El polémico mobiliario que el ayuntamiento de Puebla colocó en el último semestre para reducir la velocidad vehicular en el Centro Histórico, se encuentra en el olvido.

Durante un recorrido realizado por las calles del primer cuadro de la ciudad se pudo observar macetones destrozados y con plantas secas en vialidades como la 4 Oriente y la 8 Norte.

En estas calles también destaca que, aunque algunos de los bolardos fueron afectados con accidentes automovilísticos, no hay seguimiento de la autoridad municipal para su arreglo pese a que hay un fondo en la Gerencia del Centro Histórico y Patrimonio Cultural para mantenimiento de la imagen urbana.

Los cinemómetros se colocaron en 17 intersecciones del Centro Histórico para medir qué tantos vehículos exceden los 30 kilómetros por hora previstos en el Código Reglamentario para el Municipio de Puebla (Coremun).

En este caso la Secretaría de Movilidad  informó que las mediciones se realizarían a lo largo del mes de diciembre de 2019, sin embargo, cinco meses después no se han retirado y tampoco informan a la ciudadanía sobre límites excedidos.
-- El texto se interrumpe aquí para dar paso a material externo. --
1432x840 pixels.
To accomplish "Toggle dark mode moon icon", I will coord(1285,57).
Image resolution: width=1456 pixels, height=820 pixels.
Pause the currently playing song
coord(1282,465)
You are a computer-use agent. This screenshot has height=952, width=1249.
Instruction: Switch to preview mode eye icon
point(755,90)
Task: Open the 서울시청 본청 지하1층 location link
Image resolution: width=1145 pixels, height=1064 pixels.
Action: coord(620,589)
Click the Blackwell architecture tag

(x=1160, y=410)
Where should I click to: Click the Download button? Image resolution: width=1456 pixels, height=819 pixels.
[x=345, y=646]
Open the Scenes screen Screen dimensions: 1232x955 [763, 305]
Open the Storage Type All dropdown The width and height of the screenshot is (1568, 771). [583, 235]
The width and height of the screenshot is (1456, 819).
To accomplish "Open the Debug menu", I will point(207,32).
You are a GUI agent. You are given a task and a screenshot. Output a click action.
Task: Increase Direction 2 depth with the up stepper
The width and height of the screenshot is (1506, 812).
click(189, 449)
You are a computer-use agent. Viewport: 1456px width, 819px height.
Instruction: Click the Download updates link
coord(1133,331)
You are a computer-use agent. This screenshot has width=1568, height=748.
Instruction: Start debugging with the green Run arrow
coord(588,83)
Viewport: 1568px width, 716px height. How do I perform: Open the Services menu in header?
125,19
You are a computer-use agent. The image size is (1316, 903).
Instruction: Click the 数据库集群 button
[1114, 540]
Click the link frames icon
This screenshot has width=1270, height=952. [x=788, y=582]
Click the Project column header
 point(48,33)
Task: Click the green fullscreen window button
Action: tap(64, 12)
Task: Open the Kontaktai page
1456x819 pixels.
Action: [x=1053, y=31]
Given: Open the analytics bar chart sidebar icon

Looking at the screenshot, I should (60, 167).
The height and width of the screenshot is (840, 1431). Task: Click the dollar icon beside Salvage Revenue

Las medidas tomadas para pacificar el tránsito en el primer cuadro de la ciudad generaron críticas de diferente sectores que dijeron había falta de planeación y de transparencia.

También generó reacciones la contratación de la empresa Autotraffic, que a nivel estatal había sido señalada por irregularidades en  la administración de las fotomultas durante los gobiernos panistas.